Beautifully constructed early songs like Alone Again (Naturally) and Nothing Rhymed, really made people sit up and take notice – this guy (despite the ridiculous bowl haircut and stupid urchin clobber) was a seriously talented song writer. And it was compositional talent of this nature that filled his first album in 1971. Himself really is a very fine debut, but sadly, for me at least, it would prove to be a career highlight, with much of his subsequent work failing to live up to the original promise of his early work.

Nevertheless, I recently acquired an original 1971 pressing of this splendid album in absolutely mint condition (waddaya mean, they’re all in mint condition cos no bugger is dumb enough to play them?) to replace my thoroughly worn out original copy, and it has been getting a great deal of needle time in chez Cutlery of late.

OK – time for a Taffy: the late, great, Karl Wallinger. Sadly, Karl recently popped his clogs at the tender age of 66, which prompted me to dig out some of his finest works. He is of course best known for being a member of The Waterboys during their Whole Of The Moon period. Sadly, there was not enough room in The Waterboys for two towering Celtic talents such as Mike Scott and Karl Wallinger. The pair bickered and wrestled for artistic control and, sadly but inevitably, they eventually agreed to disagree and decided to go their separate ways.

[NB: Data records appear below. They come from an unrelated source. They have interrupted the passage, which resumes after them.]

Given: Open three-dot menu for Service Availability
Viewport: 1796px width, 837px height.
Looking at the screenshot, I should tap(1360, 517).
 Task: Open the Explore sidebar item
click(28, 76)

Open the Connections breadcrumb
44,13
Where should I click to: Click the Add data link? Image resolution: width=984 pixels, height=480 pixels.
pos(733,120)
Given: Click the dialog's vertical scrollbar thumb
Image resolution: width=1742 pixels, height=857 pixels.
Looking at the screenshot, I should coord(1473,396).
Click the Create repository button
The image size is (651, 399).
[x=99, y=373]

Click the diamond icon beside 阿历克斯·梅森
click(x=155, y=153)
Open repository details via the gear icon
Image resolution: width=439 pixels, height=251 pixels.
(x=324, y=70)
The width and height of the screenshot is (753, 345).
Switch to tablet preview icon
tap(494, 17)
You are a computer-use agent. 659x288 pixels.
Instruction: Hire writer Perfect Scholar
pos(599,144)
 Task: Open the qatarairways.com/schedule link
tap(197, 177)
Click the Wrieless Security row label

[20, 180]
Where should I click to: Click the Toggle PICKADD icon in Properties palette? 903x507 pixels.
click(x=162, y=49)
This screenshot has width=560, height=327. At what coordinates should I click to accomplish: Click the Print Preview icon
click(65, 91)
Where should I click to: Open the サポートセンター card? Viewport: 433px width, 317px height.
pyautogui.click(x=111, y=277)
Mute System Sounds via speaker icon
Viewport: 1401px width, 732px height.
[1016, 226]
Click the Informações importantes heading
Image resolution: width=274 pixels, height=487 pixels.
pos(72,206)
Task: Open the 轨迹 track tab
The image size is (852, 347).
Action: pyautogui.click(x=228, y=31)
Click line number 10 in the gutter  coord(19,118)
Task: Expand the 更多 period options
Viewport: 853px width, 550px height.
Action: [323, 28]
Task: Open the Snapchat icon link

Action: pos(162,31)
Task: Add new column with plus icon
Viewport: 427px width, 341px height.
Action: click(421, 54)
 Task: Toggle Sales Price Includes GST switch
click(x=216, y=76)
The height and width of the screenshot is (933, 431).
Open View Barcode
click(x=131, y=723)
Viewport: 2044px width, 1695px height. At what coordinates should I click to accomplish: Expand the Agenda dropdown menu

Karl left the Waterboys to form World Party. This was pretty much a studio project rather than a real band. In many ways World Party were much like Roy Wood’s Wizzard – a studio creation by a single multi-instrumental talent that only became a real band (with hired guns) when actual live performances were required.

World Party (i.e. Karl Wallinger) produced just five studio albums between 1987 and 2000 and never really achieved the commercial profile or success of The Waterboys. Nevertheless, all of the World Party albums are firm favourites of mine, but two in particular, Goodbye Jumbo and Bang!, are IMHO complete and utter poptastic masterpieces that belong in any self-respecting album collection. It is these two albums that I’ve been playing, with great regularity, since March of this year, to mark the sad passing of this tremendous and sadly underappreciated Taffy talent.

And I think we’ll wrap things up with Book (2021), the latest album from the Grammy Award winning US art rock duo, They Might Be Giants. These two (John Flansburgh and John Linnell) have been writing and performing since 1982 and they became one of my favourite bands of that decade. Their output can be playful, witty, surreal, childish, bizarre – and you simply have to have at least some respect for a band who nabbed a Tony nomination for their contribution to the Broadway musical version of SpongeBob SquarePants and who still release their stuff on 8-track cartridge!

In truth, antiquated 8-tracks aren’t the only quirky distribution method in their arsenal. The duo would often use the classified ads section of local newspapers to list phone numbers that would greet callers with their latest songs, complete with fake ads for unusual goods and services that did not actually exist.

In many ways, They Might Be Giants remind me of another American duo, Sparks. Not in any musical sense (there is very little musical crossover between the two acts), but because they are both pretty much unique and therefore in a genre of one. There really is no one quite like them.

They are on tour in the UK this autumn and I was very much hoping to see at least one of their shows. Sadly it looks as though work commitments will prevent this from happening, so I’ve been playing Book quite a lot lately (on vinyl rather than 8-track) as some kind of aural compensation. Additionally, although I might not be in attendance, I’ve been very pleased to note their UK tour has almost completely sold out, with tickets being about as available as hen’s teeth. This cheers me immensely.

And I think that’s probably quite enough of my self indulgence for one evening. So that’s yer lot for this week’s Fabulously Flamboyant Friday. May all your pillows be tasty, your gardens inclined and your puddles well jumped.

Goodnight, and may your frog go with you – Not ‘arf!